*Задания*
(a) Ответьте на вопросы по тексту о работах Кюри:
(i) Кто объявил об открытии актиния и когда?
(ii) В каком издании Мария изложила свои гипотезы в январе 1899 года?
(iii) Какой принцип, согласно пятой гипотезе, нарушается?
(b) Соответствуют ли тексту о работах Кюри следующие утверждения? Для каждого ответьте «да» или «нет» и приведите решающие слова текста.
(i) Прибор для количественной оценки радиоактивности разработала Мария.
(ii) Первая гипотеза названа маловероятной.
(iii) Отделение и очищение радия заняло у Марии несколько лет.
(c) Переведите на английский язык предложение из текста о работах Кюри: «Без сомнения, прогресс, произошедший за два года с момента изучения Марией лучей Беккереля, был значительным».

*Исходный текст*
^^^^^^^^^^^^^^^^

В октябре 1899 года сотрудничающий с Кюри Андре Дебьерн объявил об открытии актиния. Без сомнения, прогресс, произошедший за два года с момента изучения Марией лучей Беккереля, был значительным. Во-первых, прибор, разработанный Пьером и сконструированный в Школе промышленной физики и химии для количественной оценки явления радиоактивности, доказал свою эффективность и точность. Во-вторых, были определены радиоактивные элементы. С одной стороны, были уран и торий, реакционная способность и атомная масса которых были хорошо известны. С другой стороны, были недавно открытые полоний, радий и актиний, при этом именно радиоактивность стала самым веским доказательством их существования. Так как в то время это доказательство не считалось достаточным, Мария продолжила трудоемкий процесс отделения и очищения радия, что заняло у нее несколько лет.
Было еще много вопросов, но без ответа оставался главный: почему испускаются лучи? Еще никто не знал их природу, и были ли это частицы или лучи? Также оставался другой, еще более сложный вопрос: откуда появляется энергия, поддерживающая процесс активным и внешне неизменным во времени? Гипотезы, которые выделила Мария в январе 1899 года в сообщении в Revue Générale des Sciences, в том виде, как их собрал Пьер Радваньи в своем повествовании, посвященном чете Кюри, следующие.
1. Радиоактивность — это фосфоресценция большой длительности, вызванная светом. Это маловероятная гипотеза.
2. Луч — это выброс материи, сопровождаемый потерей массы радиоактивных веществ.
3. Энергия излучения радиоактивных веществ постоянно уменьшается.
4. Луч — это второстепенное излучение, вызванное лучами, аналогичными рентгеновским. Возможно, эти загадочные лучи приходят из космоса; они, должно быть, проникают лучше, чем рентгеновские лучи, и поглощаются только элементами с большой атомной массой, такими как уран и торий. Можно предположить, что в космосе имеет место передача энергии, о которой мы не знаем.
5. Луч образуется за счет тепла окружающей среды, нарушая принцип Карно.

^^^^^^^^^^^^^^^^

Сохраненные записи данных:
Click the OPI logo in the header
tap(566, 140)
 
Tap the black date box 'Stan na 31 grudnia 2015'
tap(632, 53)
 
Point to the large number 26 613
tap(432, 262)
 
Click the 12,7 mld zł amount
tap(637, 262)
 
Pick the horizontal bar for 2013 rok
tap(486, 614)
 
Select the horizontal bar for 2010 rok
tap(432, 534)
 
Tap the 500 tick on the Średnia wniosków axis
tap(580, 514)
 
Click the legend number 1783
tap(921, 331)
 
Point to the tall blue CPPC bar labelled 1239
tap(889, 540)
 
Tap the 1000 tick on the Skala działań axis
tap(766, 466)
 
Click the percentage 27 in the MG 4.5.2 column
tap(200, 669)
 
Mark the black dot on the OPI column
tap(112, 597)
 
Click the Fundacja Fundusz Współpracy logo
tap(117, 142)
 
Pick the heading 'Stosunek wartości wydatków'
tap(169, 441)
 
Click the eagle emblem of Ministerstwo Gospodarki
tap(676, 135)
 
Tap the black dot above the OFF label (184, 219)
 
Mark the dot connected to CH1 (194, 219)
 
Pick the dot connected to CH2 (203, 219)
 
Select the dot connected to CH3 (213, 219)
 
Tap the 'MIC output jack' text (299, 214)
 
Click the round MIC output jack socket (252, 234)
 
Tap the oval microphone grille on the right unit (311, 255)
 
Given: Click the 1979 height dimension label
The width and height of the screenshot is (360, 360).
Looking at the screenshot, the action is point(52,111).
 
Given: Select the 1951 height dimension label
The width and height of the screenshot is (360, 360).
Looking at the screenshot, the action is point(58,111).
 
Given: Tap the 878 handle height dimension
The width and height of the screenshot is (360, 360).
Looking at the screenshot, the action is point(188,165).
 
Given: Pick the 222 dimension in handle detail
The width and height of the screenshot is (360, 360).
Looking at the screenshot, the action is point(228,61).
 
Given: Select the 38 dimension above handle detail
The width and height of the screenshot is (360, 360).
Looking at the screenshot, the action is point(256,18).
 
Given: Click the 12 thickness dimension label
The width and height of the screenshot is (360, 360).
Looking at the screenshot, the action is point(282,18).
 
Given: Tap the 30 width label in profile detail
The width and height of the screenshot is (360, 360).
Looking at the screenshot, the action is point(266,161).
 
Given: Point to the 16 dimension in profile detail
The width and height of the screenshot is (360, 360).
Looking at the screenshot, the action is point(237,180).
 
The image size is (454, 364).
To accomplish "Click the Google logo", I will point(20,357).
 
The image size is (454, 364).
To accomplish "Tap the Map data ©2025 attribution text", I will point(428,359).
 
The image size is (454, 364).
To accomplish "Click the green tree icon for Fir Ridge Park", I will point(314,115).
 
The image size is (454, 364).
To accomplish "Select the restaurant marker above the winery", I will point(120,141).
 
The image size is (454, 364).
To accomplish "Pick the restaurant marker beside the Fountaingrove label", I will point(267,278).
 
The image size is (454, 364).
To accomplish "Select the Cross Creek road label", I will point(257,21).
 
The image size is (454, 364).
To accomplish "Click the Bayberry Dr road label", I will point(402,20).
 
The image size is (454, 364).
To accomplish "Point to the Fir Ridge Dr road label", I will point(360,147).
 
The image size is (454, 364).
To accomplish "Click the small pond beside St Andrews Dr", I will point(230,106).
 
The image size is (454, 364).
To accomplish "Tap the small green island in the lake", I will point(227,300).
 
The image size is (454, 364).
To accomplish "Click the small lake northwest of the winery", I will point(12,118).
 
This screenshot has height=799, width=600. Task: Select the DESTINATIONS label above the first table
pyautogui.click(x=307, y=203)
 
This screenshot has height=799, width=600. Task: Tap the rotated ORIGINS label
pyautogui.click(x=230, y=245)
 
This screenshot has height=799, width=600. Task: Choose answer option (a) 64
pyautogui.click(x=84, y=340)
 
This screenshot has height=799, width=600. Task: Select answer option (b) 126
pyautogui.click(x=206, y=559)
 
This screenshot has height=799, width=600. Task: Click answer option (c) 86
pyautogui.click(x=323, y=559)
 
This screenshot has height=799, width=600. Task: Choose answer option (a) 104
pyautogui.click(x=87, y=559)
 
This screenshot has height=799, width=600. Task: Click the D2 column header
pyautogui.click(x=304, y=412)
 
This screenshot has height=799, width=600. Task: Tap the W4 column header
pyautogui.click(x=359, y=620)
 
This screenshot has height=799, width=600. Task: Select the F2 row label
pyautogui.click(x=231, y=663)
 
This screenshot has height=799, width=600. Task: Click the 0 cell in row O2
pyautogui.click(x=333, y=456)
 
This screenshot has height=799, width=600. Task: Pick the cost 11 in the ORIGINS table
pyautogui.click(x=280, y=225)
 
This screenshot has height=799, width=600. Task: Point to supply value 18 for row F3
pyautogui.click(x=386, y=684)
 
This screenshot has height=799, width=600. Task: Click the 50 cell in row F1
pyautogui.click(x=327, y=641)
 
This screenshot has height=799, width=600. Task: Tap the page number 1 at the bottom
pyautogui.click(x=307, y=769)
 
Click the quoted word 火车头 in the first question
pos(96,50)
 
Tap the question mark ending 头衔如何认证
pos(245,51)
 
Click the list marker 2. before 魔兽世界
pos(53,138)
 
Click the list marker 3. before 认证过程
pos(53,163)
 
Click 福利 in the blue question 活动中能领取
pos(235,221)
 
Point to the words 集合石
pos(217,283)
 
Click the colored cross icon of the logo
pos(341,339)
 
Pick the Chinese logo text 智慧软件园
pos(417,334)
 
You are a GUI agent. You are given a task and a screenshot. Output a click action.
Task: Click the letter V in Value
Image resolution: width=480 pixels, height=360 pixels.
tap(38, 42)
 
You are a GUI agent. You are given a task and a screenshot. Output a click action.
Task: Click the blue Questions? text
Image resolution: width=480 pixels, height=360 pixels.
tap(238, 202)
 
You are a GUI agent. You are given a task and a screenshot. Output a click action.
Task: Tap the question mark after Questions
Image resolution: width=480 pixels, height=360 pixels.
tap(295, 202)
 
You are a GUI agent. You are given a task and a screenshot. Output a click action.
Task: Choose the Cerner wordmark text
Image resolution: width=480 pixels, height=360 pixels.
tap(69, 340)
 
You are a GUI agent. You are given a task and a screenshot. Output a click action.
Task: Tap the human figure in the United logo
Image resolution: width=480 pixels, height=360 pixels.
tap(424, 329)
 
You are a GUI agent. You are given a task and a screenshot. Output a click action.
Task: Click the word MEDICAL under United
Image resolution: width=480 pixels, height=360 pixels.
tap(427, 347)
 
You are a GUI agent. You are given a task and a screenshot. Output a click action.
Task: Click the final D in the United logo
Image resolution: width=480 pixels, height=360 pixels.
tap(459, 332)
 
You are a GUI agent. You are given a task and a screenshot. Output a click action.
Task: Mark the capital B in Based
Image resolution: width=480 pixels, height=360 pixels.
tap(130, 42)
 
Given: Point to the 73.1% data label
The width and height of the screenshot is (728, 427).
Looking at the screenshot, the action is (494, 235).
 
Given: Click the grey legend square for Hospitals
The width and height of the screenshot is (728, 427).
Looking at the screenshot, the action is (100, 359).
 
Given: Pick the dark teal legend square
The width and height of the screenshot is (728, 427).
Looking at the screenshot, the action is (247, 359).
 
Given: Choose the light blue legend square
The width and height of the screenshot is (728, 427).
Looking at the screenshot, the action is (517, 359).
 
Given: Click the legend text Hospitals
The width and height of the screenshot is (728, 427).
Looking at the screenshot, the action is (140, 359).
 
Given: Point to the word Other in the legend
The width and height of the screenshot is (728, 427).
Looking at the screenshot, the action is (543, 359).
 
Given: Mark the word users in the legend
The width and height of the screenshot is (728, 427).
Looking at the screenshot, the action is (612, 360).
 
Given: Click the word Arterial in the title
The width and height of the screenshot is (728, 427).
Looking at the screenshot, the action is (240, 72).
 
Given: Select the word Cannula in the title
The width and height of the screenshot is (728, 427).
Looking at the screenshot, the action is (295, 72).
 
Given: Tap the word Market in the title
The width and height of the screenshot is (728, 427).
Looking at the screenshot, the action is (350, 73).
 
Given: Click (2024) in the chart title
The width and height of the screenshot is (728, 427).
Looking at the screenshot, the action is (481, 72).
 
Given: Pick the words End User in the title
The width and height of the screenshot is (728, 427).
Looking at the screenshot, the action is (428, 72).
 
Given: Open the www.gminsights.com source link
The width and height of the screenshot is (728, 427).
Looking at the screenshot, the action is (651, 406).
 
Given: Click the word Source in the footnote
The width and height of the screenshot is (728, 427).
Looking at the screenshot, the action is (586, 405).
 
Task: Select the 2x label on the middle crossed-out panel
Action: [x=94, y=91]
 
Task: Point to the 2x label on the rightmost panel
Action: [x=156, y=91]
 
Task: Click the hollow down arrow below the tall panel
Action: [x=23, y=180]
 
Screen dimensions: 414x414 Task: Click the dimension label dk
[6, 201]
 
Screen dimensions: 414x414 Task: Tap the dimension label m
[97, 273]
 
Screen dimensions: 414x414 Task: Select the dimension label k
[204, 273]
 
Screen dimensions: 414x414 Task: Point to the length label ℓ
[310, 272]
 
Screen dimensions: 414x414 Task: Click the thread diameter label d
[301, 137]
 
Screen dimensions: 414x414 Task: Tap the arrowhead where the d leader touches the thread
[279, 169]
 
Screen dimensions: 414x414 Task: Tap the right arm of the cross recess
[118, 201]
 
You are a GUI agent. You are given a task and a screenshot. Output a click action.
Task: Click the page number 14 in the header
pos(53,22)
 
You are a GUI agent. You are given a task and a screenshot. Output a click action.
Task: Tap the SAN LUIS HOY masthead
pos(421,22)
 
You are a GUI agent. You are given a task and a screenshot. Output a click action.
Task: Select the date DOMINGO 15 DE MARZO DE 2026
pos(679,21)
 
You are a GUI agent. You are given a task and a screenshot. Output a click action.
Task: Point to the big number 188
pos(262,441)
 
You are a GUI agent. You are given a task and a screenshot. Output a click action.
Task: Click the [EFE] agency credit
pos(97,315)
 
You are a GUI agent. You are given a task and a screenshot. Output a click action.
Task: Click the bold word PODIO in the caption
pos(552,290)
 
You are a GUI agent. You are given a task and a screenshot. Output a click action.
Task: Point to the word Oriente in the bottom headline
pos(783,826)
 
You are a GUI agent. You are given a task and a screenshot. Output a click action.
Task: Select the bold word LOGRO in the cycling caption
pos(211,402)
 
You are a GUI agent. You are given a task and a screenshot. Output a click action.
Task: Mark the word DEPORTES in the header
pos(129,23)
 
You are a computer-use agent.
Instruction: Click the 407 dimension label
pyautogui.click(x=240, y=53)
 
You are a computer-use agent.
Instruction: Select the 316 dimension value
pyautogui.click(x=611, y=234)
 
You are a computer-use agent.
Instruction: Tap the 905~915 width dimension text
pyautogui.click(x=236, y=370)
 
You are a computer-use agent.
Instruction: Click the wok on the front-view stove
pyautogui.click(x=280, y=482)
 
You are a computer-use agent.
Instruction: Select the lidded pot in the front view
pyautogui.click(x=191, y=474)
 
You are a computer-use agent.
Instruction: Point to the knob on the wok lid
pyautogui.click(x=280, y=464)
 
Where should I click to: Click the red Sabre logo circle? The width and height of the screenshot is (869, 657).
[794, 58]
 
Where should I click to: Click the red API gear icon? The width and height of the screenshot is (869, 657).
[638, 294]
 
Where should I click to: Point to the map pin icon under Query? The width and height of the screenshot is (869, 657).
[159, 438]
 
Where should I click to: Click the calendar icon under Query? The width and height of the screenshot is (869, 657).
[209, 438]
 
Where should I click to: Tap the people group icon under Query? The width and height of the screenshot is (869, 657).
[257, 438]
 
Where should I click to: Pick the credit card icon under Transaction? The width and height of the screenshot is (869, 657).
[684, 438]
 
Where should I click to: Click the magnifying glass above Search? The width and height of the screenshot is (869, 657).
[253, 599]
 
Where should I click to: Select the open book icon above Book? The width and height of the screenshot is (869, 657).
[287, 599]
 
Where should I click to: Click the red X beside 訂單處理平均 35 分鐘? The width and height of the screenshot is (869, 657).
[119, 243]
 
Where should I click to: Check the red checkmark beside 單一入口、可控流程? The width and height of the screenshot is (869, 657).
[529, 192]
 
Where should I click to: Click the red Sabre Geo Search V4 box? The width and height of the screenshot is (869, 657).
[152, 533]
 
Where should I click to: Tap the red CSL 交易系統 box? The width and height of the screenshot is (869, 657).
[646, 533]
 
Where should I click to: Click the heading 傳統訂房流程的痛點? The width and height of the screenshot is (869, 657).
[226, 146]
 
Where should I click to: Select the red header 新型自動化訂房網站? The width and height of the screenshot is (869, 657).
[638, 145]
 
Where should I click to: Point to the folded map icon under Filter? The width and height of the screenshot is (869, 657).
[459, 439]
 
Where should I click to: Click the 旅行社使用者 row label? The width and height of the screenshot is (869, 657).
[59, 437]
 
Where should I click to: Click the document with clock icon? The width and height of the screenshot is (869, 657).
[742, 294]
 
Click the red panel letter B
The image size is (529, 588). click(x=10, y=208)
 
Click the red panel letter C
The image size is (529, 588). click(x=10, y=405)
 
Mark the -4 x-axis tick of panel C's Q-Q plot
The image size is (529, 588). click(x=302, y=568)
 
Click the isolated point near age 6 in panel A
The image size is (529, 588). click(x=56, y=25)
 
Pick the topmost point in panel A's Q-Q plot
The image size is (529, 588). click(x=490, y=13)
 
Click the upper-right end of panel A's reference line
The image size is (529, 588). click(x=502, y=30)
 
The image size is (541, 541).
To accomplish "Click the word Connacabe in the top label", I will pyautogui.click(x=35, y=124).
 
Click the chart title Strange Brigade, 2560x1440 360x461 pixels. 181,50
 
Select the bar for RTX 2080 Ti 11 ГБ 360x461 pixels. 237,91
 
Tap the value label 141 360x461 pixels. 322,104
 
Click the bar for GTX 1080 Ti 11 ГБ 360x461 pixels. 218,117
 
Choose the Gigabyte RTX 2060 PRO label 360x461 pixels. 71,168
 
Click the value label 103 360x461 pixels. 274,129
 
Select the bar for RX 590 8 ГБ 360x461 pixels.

^^^^^^^^^^^^^^^^

*Ответы к заданиям*
(a)
(i) Андре Дебьерн, в октябре 1899 года.
(ii) В Revue Générale des Sciences.
(iii) Принцип Карно.

(b)
(i) Нет: «прибор, разработанный Пьером и сконструированный в Школе промышленной физики и химии».
(ii) Да: «Это маловероятная гипотеза».
(iii) Да: «что заняло у нее несколько лет».

(c) Without doubt, the progress made in the two years since Marie's study of Becquerel rays was considerable.